The Blonde Bookworm: The Zookeeper's Wife by Diane Ackerman -- Review

The Zookeeper's Wife by Diane Ackerman -- Review

Monday, March 27, 2017

Title: The Zookeeper's Wife
Author: Diane Ackerman
Pages: 384
Publishing: Paperback Focus Features Edition- February 7th 2017 by W. W. Norton & Company 
ISBN: 0393354253


In 1939 Poland, Antonina Żabiński (portrayed by two-time Academy Award nominee Jessica Chastain) and her husband, Dr. Jan Żabiński (Johan Heldenbergh), have the Warsaw Zoo flourishing under his stewardship and her care. When their country is invaded by the Nazis, Jan and Antonina are—and forced to report to the Reich’s newly appointed chief zoologist, Lutz Heck (Daniel Brühl). To fight back on their own terms, the Żabińskis covertly begin working with the Resistance—and put into action plans to save lives out of what has become the Warsaw Ghetto, with Antonina putting herself and even her children at great risk.

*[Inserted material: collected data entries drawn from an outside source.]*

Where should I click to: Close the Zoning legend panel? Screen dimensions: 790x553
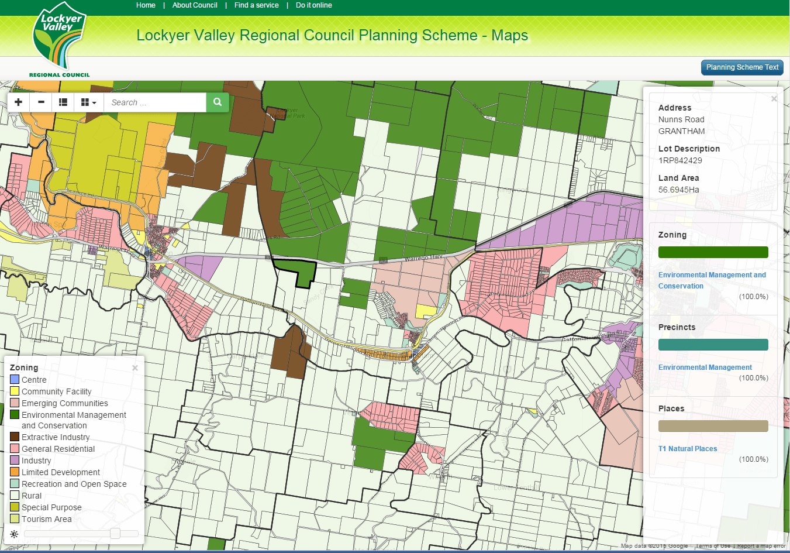pyautogui.click(x=134, y=367)
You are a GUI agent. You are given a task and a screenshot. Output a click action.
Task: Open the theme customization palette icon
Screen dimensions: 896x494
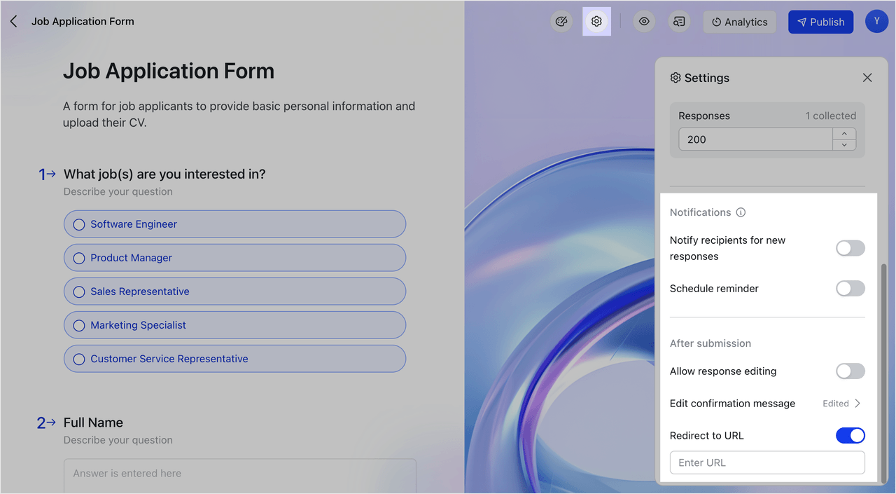561,21
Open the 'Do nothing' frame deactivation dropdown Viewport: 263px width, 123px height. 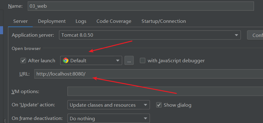click(109, 118)
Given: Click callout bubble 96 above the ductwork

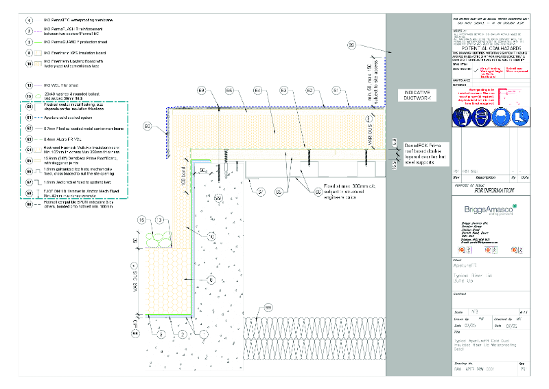Looking at the screenshot, I should [351, 46].
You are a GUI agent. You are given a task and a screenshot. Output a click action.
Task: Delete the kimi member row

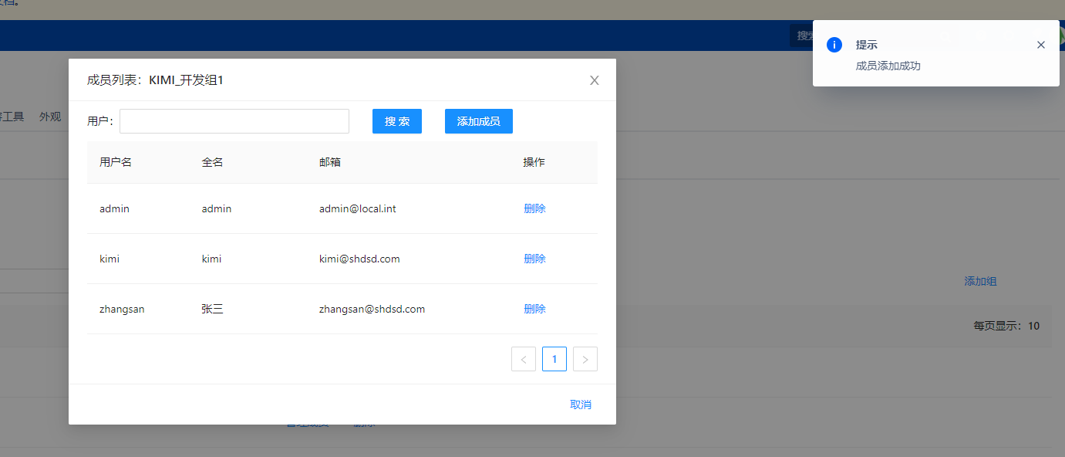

The Washington Post praised the book as being “simultaneously grave and exuberant, wise and playful,” while Jonathan Safran Foer wrote, “The Zookeeper's Wife will touch every nerve you have.”

A Focus Features release, it is directed by Niki Caro, written by Angela Workman.


The Zookeeper's Wife is a moving story about a family who ran a zoo in Poland in the late 30's and early 40's. The novel is formed by historical evidence, interviews, and the main character's journal. It is a touching and heartbreaking war story about a family who risk everything to help save other's lives. 

The story of Antonina, Jan, and their zoo is an incredibly interesting tale about the ups and downs they faced throughout their lives. What started out as a joyous life at the zoo ends in turmoil and danger when they begin harboring and evacuating Jews through their home. The writing was a bit slow and jumpy, and I found that Ackerman used unnecessary amounts of detail that left me a little bored from time to time. I think the movie adaptation will be far better than the book because the minor details will hopefully be left out. 

Antonina and Jan's story is a different take on the holocaust. While it was a true and heartbreaking story, I had difficult time diving into it because of the writing style. I think the actual story is interesting and will make a touching movie. I look forward to the movie, but I can't say I really loved the book.